使うのは中身… とは言うものの、台紙が反っていて外観がひどいとあまり印象がよくないですよね? …と感じるのは、ボクだけ? なのかしら… 笑
ところで、なぜ、台紙が反るか? ご存知ですか? それは…
なぜ、台紙が反るのか?
溶着する際の熱の印可(加える)方向に起因しています。
溶着タイプの場合、台紙に塗られている〝ホットメルト〟という熱で溶ける接着剤を熱源を使って溶かして容器と台紙をくっ付けています。 その時、どの面から熱をかけるか? が、台紙の反りに影響してくるのです。
ちなみに、反りとはこんなイメージです。
100円ショップで見かけた溶着タイプのブリスターのパッケージ。 わかりずらいかもですが、左側の製品と比べて、丸で囲ったところがかなり反っています。 ちなみに… 左の2つはうちの機械によるパッケージだったりします。
台紙側からは反りやすい。
ブリスターパックで用いらている熱の印可方向は、容器を接着しない〝台紙裏側〟からが主流です。 容器をくっ付ける側=ホットメルトが塗られている面とは逆の方向から熱が印可されているということです。

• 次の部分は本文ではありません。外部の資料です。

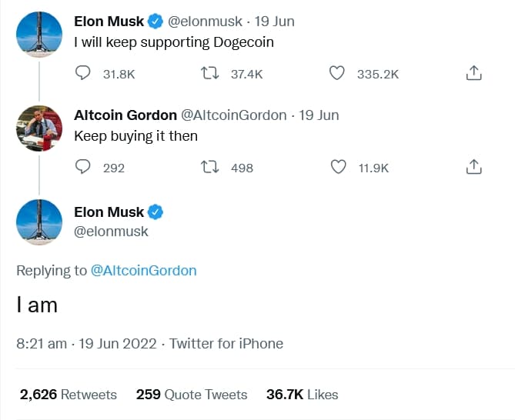Open Elon Musk's avatar on 'I am' reply
The width and height of the screenshot is (515, 420).
pyautogui.click(x=39, y=222)
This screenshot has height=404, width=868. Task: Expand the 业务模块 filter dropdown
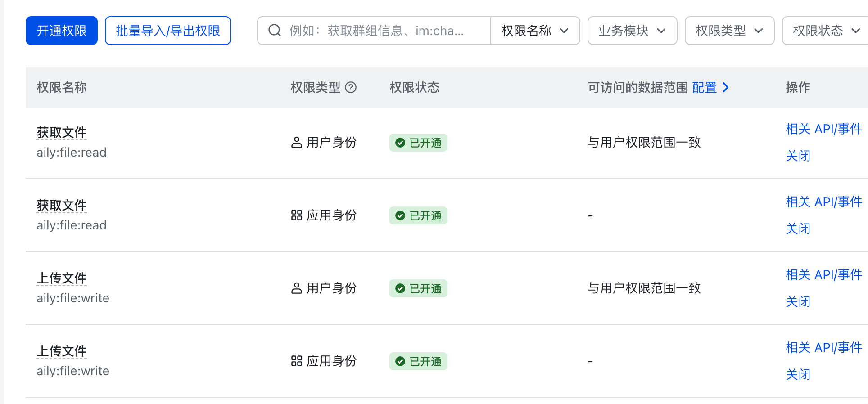(x=632, y=31)
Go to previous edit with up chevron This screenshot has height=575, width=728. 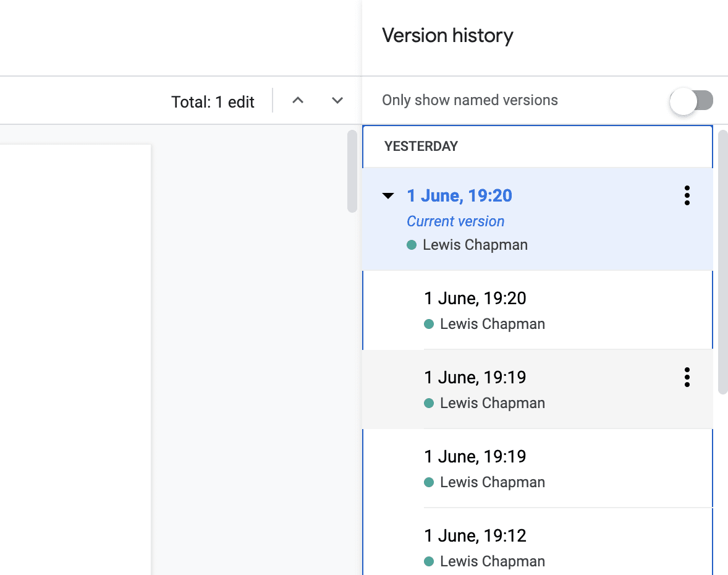(x=298, y=100)
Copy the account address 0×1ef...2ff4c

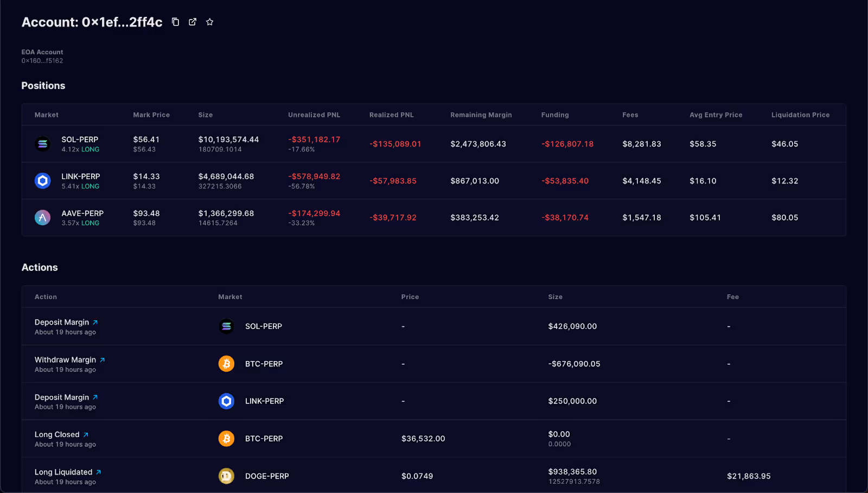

台紙側からの熱印可では、台紙の厚みを通してホットメルトを溶かすことになり、必要以上に熱を加えなければならないという問題が起きます。 接着の際には、接着面と熱をかけた面とで伸縮が起きて、それが反りになるというわけです。
また、余談ですが、溶着時には台紙中に含まれる水蒸気が蒸発しようとします。 溶着時に容器の中が水蒸気で曇るというのはこのためです。 台紙の裏面から熱を印可する場合は、その影響を受けやすいです。
あまりに反りがひどいと、商品に対する心象も非常にまずくなります。 つまり、〝安っぽく〟見られてしまうのです。
では、どうすれば、台紙の反りを失くすことができるでしょうか?
反りを失くし、見栄えをよくする。
それには、容器をくっ付ける面、すなわち、ホットメルトが塗布されている面に熱をかけるという方法が有効です。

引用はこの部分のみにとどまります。